* Brano fornito:
/---

Teorema è l’unico dei film appartenenti a questo nuovo corso che sia stato presentato al pubblico: e subito è stato fermato dall’intervento moralizzante della magistratura. «Io non mi sento colpevole di nessun reato» dice Pasolini «e la censura mi colpisce sino a un certo punto. A me interessa fare i film, interessa che li vedano certe persone. Il resto è un problema del produttore. Naturalmente, capisco benissimo perché Teorema sia parso scandaloso. I moralisti sono terrorizzati da ogni verità sulla famiglia. I difensori dell’ordine sociale costituito non sopportano l’immagine di una famiglia straziata infelice e non “familiare” come quella del film. Io non ho nulla contro la famiglia: lei lo ha visto, vivo con mia madre. Ma debbo dire che è una struttura arcaica, il covo dei sentimenti patologici preistorici dell’uomo. I moralisti, poi, sono sempre spaventati dall’argomento teologico». (…)
«Nenni? Il più simpatico»
Non diversamente da François Mauriac, Pasolini redige per un settimanale a rotocalco una rubrica personale in cui, grillo parlante informato e tempestivo, esamina gli avvenimenti e le persone del momento. Nonostante affermi di essere «un comunista dissidente, a sinistra del Pci, solo», e sia certo uno spirito indipendente, i suoi giudizi e le sue opinioni coincidono spesso con le posizioni del radicalismo, a volte addirittura con i luoghi comuni del buon senso.
Nenni? «Egli mi sembra l’uomo più simpatico del mondo politico italiano». Gli intellettuali affascinati dalla rivolta studentesca? «Mi fanno così ridere certi miei coetanei che improvvisamente riscoprono la vita e ti si presentano ridendo ironici, come se tu fossi rimasto vecchio e loro fossero di colpo tornati giovani. È una luce molto tipica, quella dei loro occhi: la luce che c’è talvolta nei pazzi. Ed è proprio per questo che talvolta sono simpatici. Altre volte è una luce odiosa: ricattatoria, ostile, piena del piacere sgradevole di vederti finito, superato. È una nevrosi di ansia mal capitalizzata, che rende sicari del terrorismo». Gli omosessuali? «Anch’io ho in me un momento, superato nella coscienza ma rimasto nella meccanica fatale di un’educazione, in cui verso l’omosessualità ho un moto di avversione razzistica. Mi pare, almeno per un infinitesimo di secondo, che l’omosessualità designi in un altro un carattere di inferiorità umana e civile. Tanto è il terrore di un’opinione pubblica terrorizzante». La poesia d’avanguardia? «La trasgressione al complesso di regole che seguiamo parlando, fatta dai poeti d’avanguardia, è portata velleitariamente a tali conseguenze, da non distruggere le regole: ma da farle rimpiangere». (…)

\---

* Materiale fornito:

/---

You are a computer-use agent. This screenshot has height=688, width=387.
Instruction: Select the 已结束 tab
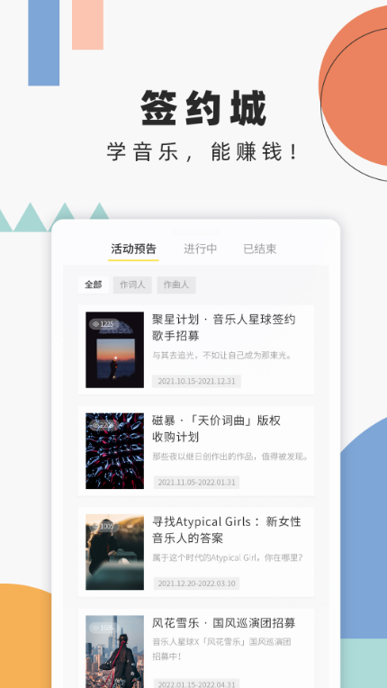[x=260, y=249]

\---

* Serie di compiti:
a – Rispondi a queste domande sul brano su Pasolini:
(i) Con chi dice di vivere Pasolini?
(ii) Per quale tipo di pubblicazione Pasolini redige una rubrica personale?
(iii) Quale uomo politico Pasolini considera il più simpatico del mondo politico italiano?
b – Scrivi il seguito del brano su Pasolini, riprendendo subito dopo l'ultima frase riportata.
L'elenco non serve per svolgere i compiti.

* Risposte per compito:
a –
(i) Con sua madre.
(ii) Per un settimanale a rotocalco.
(iii) Nenni.

b –
Personaggio che «fa notizia»
Curiosamente, quanto più Pasolini diventa provocatorio e incomodo, tanto più il suo pubblico si allarga. Curiosamente, quanto più lo circonda la scandalizzata deplorazione del mondo borghese, tanto più diventa, per così dire, commerciale: e commerciabile, e commerciato. Curiosamente, quanto più si accentua la sua eccentricità e diversità rispetto agli altri intellettuali italiani, tanto più Pasolini diventa un personaggio pubblico. Cioè un personaggio sempre fotografato ovunque vada, sempre consultato qualunque cosa accada o qualunque sia il problema in discussione, sempre seguito dalla curiosità, sempre considerato in qualche modo autorevole: un personaggio, insomma, che «fa notizia», che «fa opinione».